About this task
Return the listing in full and exactly, but without a single picture.
++++
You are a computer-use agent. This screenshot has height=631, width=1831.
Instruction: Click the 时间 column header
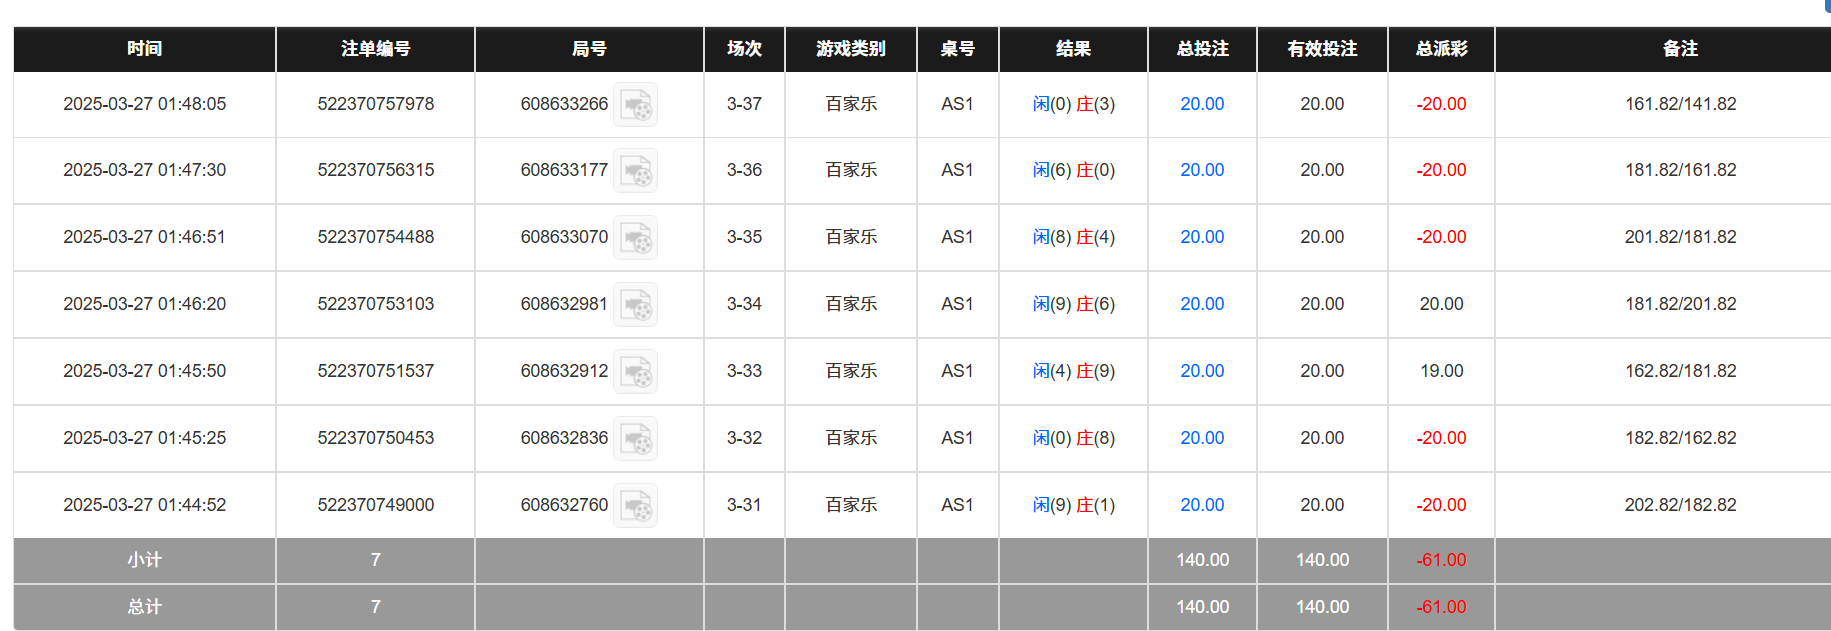click(144, 49)
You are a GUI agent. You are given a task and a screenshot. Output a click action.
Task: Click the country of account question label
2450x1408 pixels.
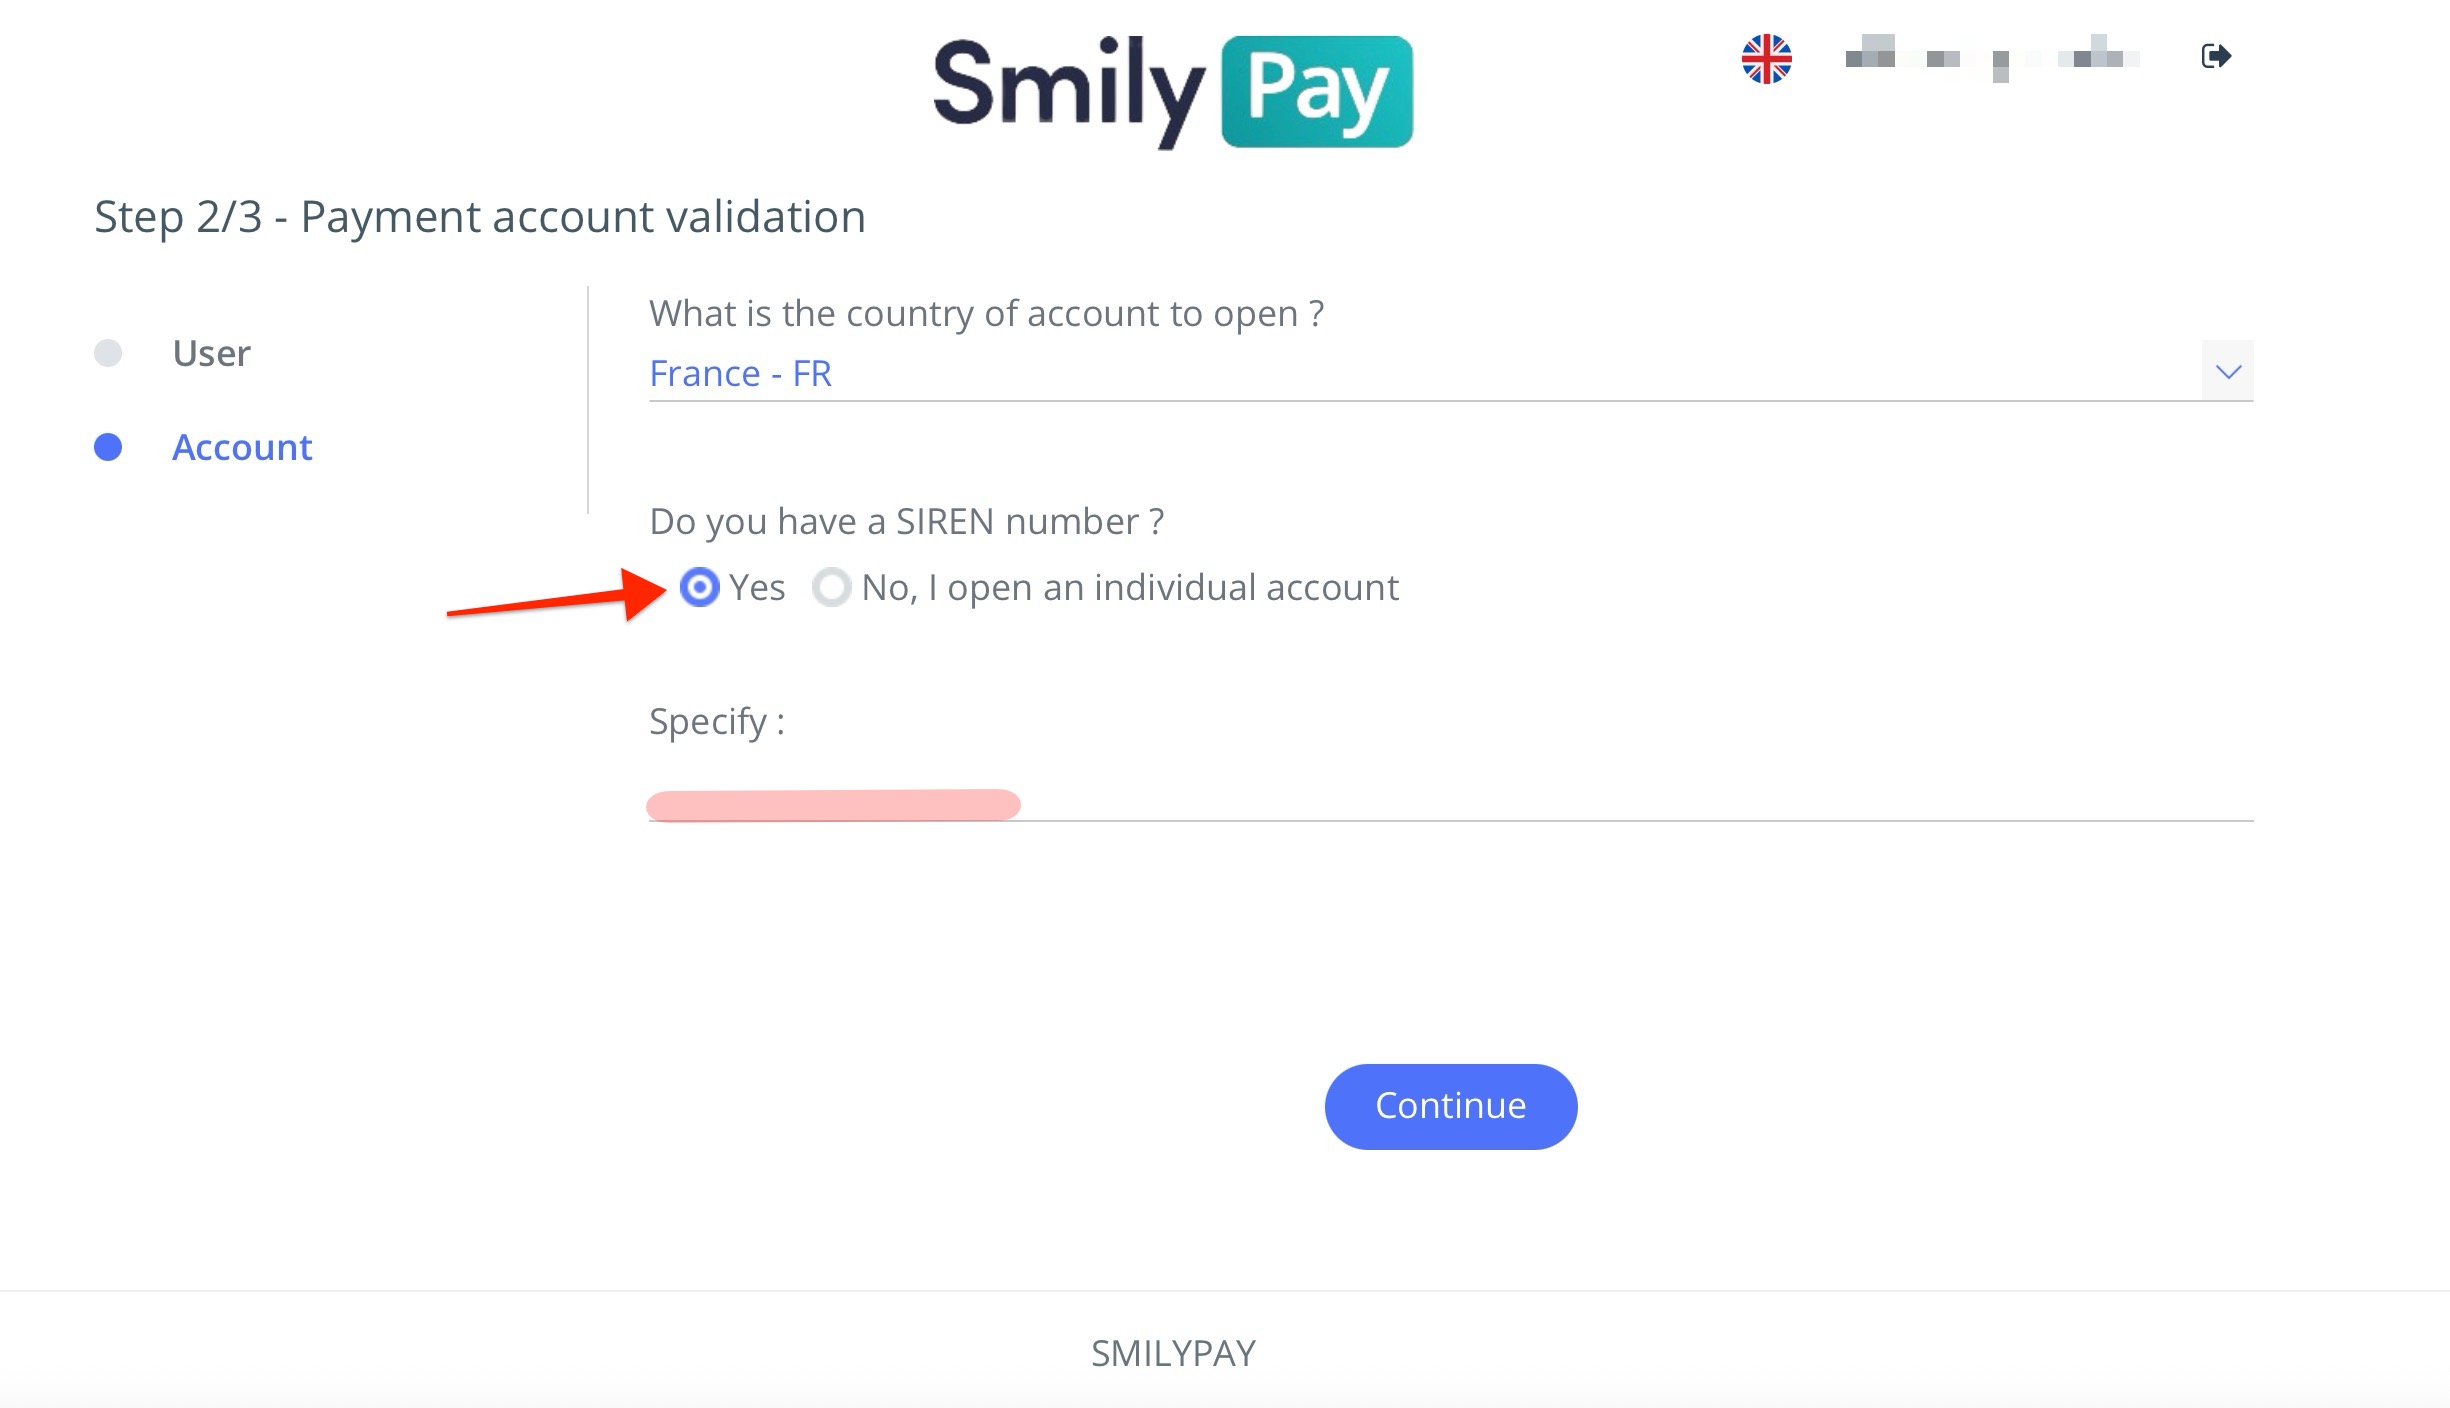[986, 314]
++++
The answer
You are a computer-use agent. This screenshot has height=631, width=1831.
Instruction: Click the 时间 column header
click(144, 49)
You are a GUI agent. You are given a task and a screenshot. Output a click action.
Task: Click the country of account question label
2450x1408 pixels.
[986, 314]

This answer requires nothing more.